Yesterday, Pooteewheet, Eryn, Kyle, Grandpa John and I all went to the 2006 State Fair together. While disappointed that it was raining, we were sort of hoping that the moisture would drive off other fair goers. Based on the lines at the Kidway when I was there, it was working, though not so well that I didn't bump into my ex-cube neighbor (there's starting to be a lot of those, so maybe that's not so strange), Brian. But as soon as the rain disappeared, the lines expanded exponentially and, as you can see in this picture, there was no shortage of people.
Before I get started, if you want to see lots of Fair pictures, MNSpeak has links to a dozen dumps, including this instant classic about a cow with a problem.
Pooteewheet doesn't own a rain jacket (and I wouldn't give her mine), so she bought a three dollar "Got Milk?" poncho at extortionist prices. I joked to Kyle that we should buy a black marker and cross out her K and replace it with an F, just to be seriously juvenile. Not that her outfit wasn't already ludicrous. With a couple of eye holes she'd have looked like a female klansman. The joke about reselling it a garage sale for two-fitty was met with disapproval, particularly after she'd poked a whole in the chest with her glasses.
A note for Kyle concerning our discussion in the dairy area about how fun it would be to have a butter head in your fridge just so you could make guests go to the fridge and get their butter off the head, apparently at least one Princess Kay has taken her butter head home with her, "Stephanie Dickey of Leonard, the 1985 Princess Kay, took her statue home with her. It went on display in the cheese store in the mall in Bemidji where Stephanie works." (from a really long article about butter sculpturing by the MN historical society).
Eryn was old enough to take pictures this year. This is one of her masterpieces, taken by the JackFM booth where we take her picture every year. I can't tell if the cutout actually hangs the same way I normally do. If not, I hope it doesn't ruin the realism.
The big slide was closed the first time we walked by, due to the rain. But after throwing teenagers against it until it was dry, and then following up with a guy who seemed to be sporting a small block of wax, it was reopened so Grandpa and Eryn could take a ride. We were going to make a second run, but everyone had figured out it was open again, so the line was just too daunting. Eryn had a great time, especially as she'd spent her last nine Kidway tickets riding a shorter version of the same damn ride. Eryn says, looking at this picture, "We were yelling all the way down it. We had to, because it's a really big slide."
There are some cutouts you can stick your head through next to the slide. This is Eryn wondering what it would be like to have breasts. It frightens me.
But not as much as Grandpa with breasts....
Cookie Queen didn't tell us she was at the fair. Neither did her husband, Dan'l. Perhaps that's because he was a bit embarrassed that his wife was spreading lotion on every Tom, Dick, and Kyle who came through the U of MN area. Apparently this was an experiment to show just how unclean most hands still were even after washing. CQ, as you can see below, was anything but embarrassed.

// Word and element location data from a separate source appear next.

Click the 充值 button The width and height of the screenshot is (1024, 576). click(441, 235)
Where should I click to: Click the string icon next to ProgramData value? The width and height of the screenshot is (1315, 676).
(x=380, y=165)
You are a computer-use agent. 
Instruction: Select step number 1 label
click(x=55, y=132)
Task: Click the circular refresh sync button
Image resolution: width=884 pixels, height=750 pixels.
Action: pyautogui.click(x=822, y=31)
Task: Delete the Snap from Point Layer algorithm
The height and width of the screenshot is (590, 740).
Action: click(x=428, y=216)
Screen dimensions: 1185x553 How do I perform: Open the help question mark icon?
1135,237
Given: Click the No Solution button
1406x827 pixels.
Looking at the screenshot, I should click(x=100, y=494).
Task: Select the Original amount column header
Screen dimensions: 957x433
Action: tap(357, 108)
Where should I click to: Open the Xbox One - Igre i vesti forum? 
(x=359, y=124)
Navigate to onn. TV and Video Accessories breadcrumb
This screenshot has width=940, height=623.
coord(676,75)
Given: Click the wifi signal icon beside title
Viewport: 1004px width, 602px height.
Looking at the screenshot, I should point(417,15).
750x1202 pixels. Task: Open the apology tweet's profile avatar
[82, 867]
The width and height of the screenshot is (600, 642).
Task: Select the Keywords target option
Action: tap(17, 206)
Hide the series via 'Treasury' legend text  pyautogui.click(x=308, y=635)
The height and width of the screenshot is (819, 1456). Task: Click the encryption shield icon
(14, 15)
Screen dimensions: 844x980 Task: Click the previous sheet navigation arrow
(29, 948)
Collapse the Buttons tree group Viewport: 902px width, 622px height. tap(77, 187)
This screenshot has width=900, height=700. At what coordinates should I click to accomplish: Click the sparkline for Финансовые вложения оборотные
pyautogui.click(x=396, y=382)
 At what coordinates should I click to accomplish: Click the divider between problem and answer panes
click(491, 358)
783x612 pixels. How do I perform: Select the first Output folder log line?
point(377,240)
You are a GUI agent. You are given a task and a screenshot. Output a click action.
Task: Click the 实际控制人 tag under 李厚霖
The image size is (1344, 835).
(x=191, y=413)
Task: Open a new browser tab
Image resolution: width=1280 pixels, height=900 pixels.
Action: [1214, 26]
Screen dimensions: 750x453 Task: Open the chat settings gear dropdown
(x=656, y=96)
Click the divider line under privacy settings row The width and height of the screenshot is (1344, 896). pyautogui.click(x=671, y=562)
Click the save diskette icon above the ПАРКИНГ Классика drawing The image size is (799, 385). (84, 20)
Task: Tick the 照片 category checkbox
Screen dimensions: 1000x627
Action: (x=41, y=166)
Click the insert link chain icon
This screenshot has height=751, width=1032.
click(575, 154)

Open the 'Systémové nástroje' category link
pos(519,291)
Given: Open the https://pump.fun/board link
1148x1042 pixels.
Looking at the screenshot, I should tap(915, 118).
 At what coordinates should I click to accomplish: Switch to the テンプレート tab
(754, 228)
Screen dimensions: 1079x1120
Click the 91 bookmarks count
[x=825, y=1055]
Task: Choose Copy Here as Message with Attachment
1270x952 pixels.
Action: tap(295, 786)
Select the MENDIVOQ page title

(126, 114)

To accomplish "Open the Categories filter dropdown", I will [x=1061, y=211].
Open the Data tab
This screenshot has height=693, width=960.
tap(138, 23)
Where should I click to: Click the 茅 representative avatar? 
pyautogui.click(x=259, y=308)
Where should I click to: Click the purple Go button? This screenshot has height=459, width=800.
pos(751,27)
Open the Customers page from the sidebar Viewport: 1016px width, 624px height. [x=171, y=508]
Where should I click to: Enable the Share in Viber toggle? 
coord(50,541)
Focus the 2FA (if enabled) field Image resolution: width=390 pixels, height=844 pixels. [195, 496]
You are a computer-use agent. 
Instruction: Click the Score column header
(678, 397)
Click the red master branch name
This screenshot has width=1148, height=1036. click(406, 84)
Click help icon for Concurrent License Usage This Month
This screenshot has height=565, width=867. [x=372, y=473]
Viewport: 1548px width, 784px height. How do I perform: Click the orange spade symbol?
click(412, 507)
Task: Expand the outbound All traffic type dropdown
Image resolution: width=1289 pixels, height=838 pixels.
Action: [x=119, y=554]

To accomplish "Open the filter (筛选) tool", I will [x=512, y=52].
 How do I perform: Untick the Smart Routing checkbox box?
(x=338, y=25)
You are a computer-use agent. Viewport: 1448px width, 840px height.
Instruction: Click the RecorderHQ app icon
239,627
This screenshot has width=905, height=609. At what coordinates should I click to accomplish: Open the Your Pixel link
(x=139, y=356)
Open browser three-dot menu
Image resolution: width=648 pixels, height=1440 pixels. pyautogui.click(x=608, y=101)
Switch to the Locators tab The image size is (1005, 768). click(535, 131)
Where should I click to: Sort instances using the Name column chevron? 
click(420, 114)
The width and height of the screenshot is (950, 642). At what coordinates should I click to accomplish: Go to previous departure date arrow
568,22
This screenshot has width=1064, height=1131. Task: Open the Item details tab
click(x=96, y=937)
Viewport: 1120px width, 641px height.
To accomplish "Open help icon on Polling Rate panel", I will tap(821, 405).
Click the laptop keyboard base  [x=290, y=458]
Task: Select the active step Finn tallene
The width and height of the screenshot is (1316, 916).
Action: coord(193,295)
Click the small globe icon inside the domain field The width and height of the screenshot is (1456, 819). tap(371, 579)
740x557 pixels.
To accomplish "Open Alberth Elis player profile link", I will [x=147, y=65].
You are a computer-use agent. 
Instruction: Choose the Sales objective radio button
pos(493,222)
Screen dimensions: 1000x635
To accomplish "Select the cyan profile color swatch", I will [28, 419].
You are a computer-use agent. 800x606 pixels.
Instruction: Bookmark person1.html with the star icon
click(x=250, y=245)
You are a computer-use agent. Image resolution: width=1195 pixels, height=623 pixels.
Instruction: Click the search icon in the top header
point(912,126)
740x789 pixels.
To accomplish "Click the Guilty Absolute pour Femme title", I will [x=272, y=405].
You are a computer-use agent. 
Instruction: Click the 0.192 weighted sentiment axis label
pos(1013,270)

Kyle's hands, shown here, are proof of the problems with washing. Who the hell knows what he was doing before he got his hands near CQ. I shudder to think we could have ended up sharing a bag of Tiny Tim donuts. Eryn's not so lucky, she ate one out of his bag. However, after one bite, she tried to hand it back, so whatever that is on the back of his hands must taste bad. Of course, Pooteewheet ate the rest of Eryn's donut. Kyle's joke about the water being dirty was lost on CQ's booth partner who tried to justify the amount of water each participant was allowed.
Eryn wants to co-blog here, she says, "Why was he picking his nose?"
Fortunately for Kyle, I don't think what's on your hands matters too much if you're having the hotdish on a stick. Nasty. I thought it would be hotdish just mashed onto a stick and fried, but Kyle assured me that they took some care to layer the ingredients, tater tots closer to the bottom.
Apparently, as revealed in close up, the creamy mushroom sauce makes all the difference.
Kyle and Grandpa John were fascinated by the no-electricity animal fountains. I think they were primarily bored waiting for the bathroom visits to finish, but still, they spent a lot of time checking them all out.
Finally, who is this? I see her statue near the back side of the fair each year, but I'm not sure who she is. Famous Minnesota suffragette? First blue ribbon in tomato sauce? Patron of the Fair? First woman to die riding the skyway? Anyone know?
2 comments:
Why should I be embarrassed? I was performing a valuable public service by showing Fair-goers how poorly they wash their hands - case in point, see Kyle's hands!
Nice package in the cut-out photo. It's so huge, it has it's own shadow, which is weird because the boobs don't have shadows and you'd think boobs > packages, but whatev.